Myśląc podobnie jak Johna Locke’a, założyciele Stanów Zjednoczonych wierzyło w państwo zbudowane za zgodą „wolnych i równych” obywateli; inaczej pojmowanemu państwu brakowałoby legitymacji i racjonalno-prawnego autorytetu. Zostało to wyrażone między innymi w drugim akapicie Deklaracji Niepodległości (podkreślenie dodane):
Uważamy, że te prawdy są oczywiste że wszyscy ludzie są stworzeni równymi, że są oni wyposażeni przez swojego Stwórcę w pewne niezbywalne prawa, że wśród nich są Życie, Wolność i dążenie do Szczęścia. – Że aby zabezpieczyć te prawa, Rządy są ustanawiane wśród ludzi, wyprowadzając ich sprawiedliwe uprawnienia wynikające z zgody rządzonych, – aby kiedykolwiek jakakolwiek forma rządów była destrukcyjna dla tych celów, lud miał prawo zmienić lub znieść go oraz ustanowić nowy rząd, opierając się na takich zasadach i organizując jego uprawnienia w takiej formie, aby wydawało się, że najprawdopodobniej wpłyną na ich bezpieczeństwo i szczęście.

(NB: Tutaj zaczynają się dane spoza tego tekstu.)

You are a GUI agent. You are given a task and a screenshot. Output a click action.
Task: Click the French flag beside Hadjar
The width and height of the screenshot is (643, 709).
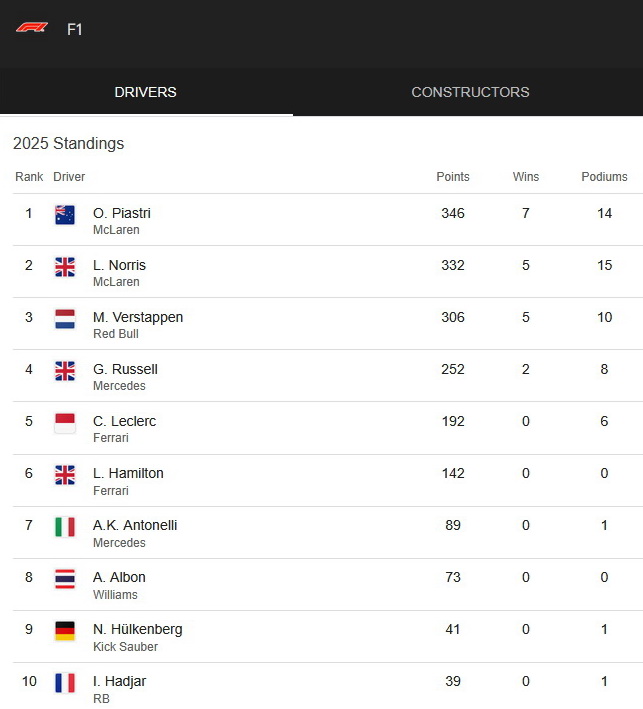(65, 682)
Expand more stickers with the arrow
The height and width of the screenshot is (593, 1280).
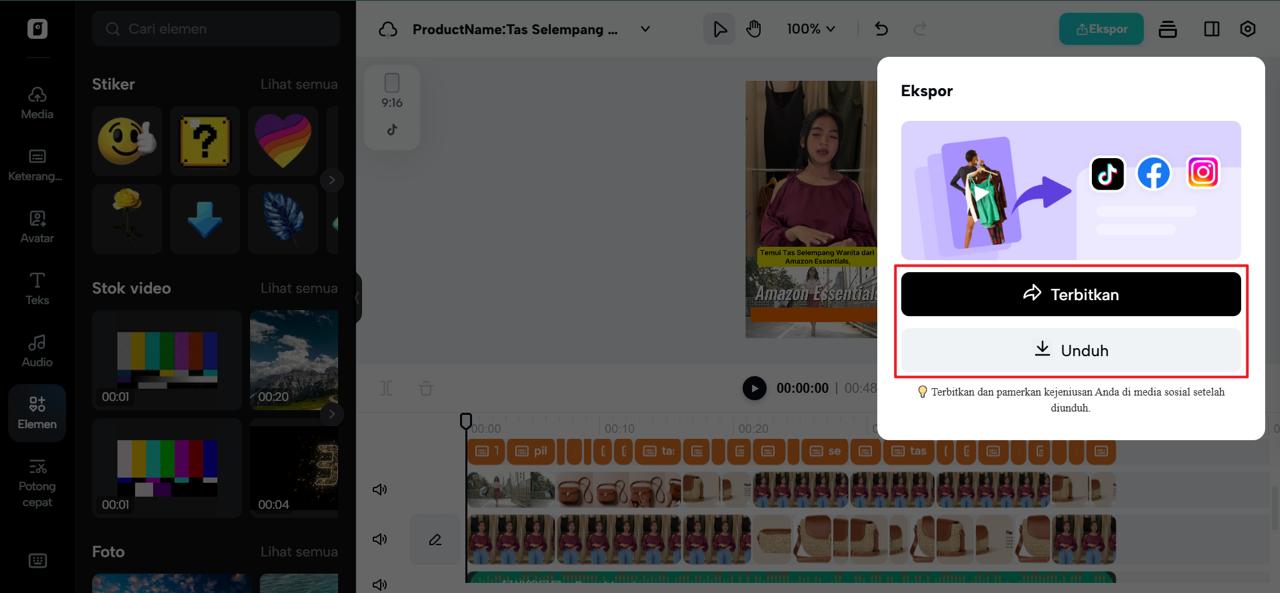[x=331, y=180]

A we wcześniejszej Deklaracji praw Wirginii, zwłaszcza w sekcji 6, cytowany poniżej, ojciec założyciel George Mason napisał:
Że wybory członków, którzy będą reprezentować lud na zgromadzeniu, powinny być wolne; i że wszyscy ludzie, mając wystarczające dowody stałego wspólnego interesu ze społecznością, przywiązania do niej, mają prawo wyborcze i nie mogą być opodatkowani ani pozbawieni własności do użytku publicznego bez ich własnej zgody lub zgody ich przedstawicieli wybrani ani związani żadnym prawem, na które w podobny sposób nie wyrazili zgody, dla dobra publicznego. „
Chociaż Kongres Kontynentalny na początek rewolucji amerykańskiej nie miał wyraźnego prawa do rządzenia, został delegowany przez państwa ze wszystkimi funkcjami rządu krajowego, takimi jak mianowanie ambasadorów, podpisywanie traktatów, zbieranie armii, mianowanie generałów, uzyskiwanie pożyczek z Europy, emisja papierowych pieniędzy (zwane „kontynentami”) i wypłacaniem funduszy. Kongres nie miał uprawnień do nakładania podatków i był zobowiązany do żądania pieniędzy, dostaw i żołnierzy ze stanów w celu wsparcia wysiłków wojennych. Poszczególne państwa często ignorowały te żądania. Według th e Cyclopædia of Political Science. Nowy Jork: Maynard, Merrill and Co., 1899, komentując źródło „władzy Kongresu”:
Wyznaczenie delegatów do obu tych kongresy odbywały się na ogół na konwencjach ludowych, chociaż w niektórych przypadkach przez zgromadzenia stanowe. Jednak w żadnym przypadku nie można uznać organu powołującego za pierwotnego depozytariusza władzy, na mocy której działali delegaci, gdyż konwencje były albo samozwańczymi „komisjami bezpieczeństwa” lub pospiesznie gromadzone ludowe zgromadzenia, obejmujące tylko niewielką część ludności, która miała być reprezentowana, a zgromadzenia stanowe nie miały prawa oddawać innemu organowi jednego atomu władzy, która została im przyznana, ani tworzyć nowej władzy, która powinna rządzą ludźmi bez ich woli. Źródła uprawnień kongresowych należy szukać wyłącznie w przyzwoleniu ludu, bez którego każda rezolucja Kongresu, z błogosławieństwem lub bez łaskawości konwencji ludowych lub legislatur stanowych, miałaby een zwykłym brutum fulmen; a ponieważ kongres bezsprzecznie sprawował władzę narodową, działając w całym kraju, wniosek jest nieunikniony, że wola całego narodu jest źródłem rządów narodowych w Stanach Zjednoczonych, nawet od pierwszego niedoskonałego pojawienia się na drugim kongresie kontynentalnym. ..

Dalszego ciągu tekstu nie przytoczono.